Platforms beyond those that Oracle provides support to are left to their corresponding JRE vendors. While Sun still provides a forum for discussion of its implementation, there have been several efforts to implement open-source alternatives.

=== Alternatives ===
Depending on a developer's needs, several other libraries may be more suitable than JMF. These include:
- Freedom for Media in Java (FMJ) An API-compatible with JMF open source alternative
- QuickTime for Java
- IBM Toolkit for MPEG-4
- Jffmpeg
- vlcj
- gstreamer-java
- Cortado, a complete player for Ogg Vorbis and Theora in a Java applet
- DirectShow <> Java wrapper
- JLayer MP3 library
- Video4Linux4Java
- Java MP4 Parser Java MP4 Parser

== Code example ==
The following example shows an AWT file-selection dialog, and attempts to load and play the media file selected by the user.
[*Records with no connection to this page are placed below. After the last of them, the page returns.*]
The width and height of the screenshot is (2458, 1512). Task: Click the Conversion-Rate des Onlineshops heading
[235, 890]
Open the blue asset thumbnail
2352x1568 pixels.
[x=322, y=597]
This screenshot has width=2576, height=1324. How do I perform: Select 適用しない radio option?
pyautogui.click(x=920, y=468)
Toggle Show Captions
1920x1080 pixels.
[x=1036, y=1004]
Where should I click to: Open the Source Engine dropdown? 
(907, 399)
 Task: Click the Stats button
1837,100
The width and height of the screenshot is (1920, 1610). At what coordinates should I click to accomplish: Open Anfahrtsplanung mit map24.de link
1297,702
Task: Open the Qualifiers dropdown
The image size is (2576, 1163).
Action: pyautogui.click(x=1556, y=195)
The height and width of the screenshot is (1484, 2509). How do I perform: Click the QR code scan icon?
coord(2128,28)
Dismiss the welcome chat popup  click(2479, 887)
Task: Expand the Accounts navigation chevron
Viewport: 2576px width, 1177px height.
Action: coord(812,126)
package org.wikipedia.examples;

import java.awt.Component;
import java.awt.FileDialog;
import java.awt.Frame;
import java.io.File;
import java.io.IOException;
import java.net.MalformedURLException;

import javax.media.Manager;
import javax.media.Player;
import javax.media.MediaException;

public class TrivialJMFPlayer extends Frame {
    public TrivialJMFPlayer() throws IOException, MalformedURLException, MediaException {
        FileDialog fd = new FileDialog(this, "TrivialJMFPlayer", FileDialog.LOAD);
        fd.setVisible(true);
        File f = new File(fd.getDirectory(), fd.getFile());
        Player p = Manager.createRealizedPlayer(f.toURI().toURL());
        Component c = p.getVisualComponent();
        add(c);
        p.start();
    }

    public static void main(String[] args) {
        try {
            Frame f = new TrivialJMFPlayer();
            f.pack();
            f.setVisible(true);
        } catch (Exception e) {
            e.printStackTrace();
        }
    }
}

Much of the example is involved with the building of the AWT GUI. Only two lines touch JMF. Manager.createRealizedPlayer() implicitly creates a javax.media.protocol.DataSource from a URL representation of the file, creates a Player, and realizes it, meaning that all resources necessary for playback are allocated and initialized. The getVisualComponent() asks the javax.media.Player for a java.awt.Component suitable for use in a GUI. If a control component were desired, it would be obtained with getControlPanelComponent() and added to the GUI separately. Note that the developer is not concerned with the format of the media - this code works equally well for any media format that JMF can import and read.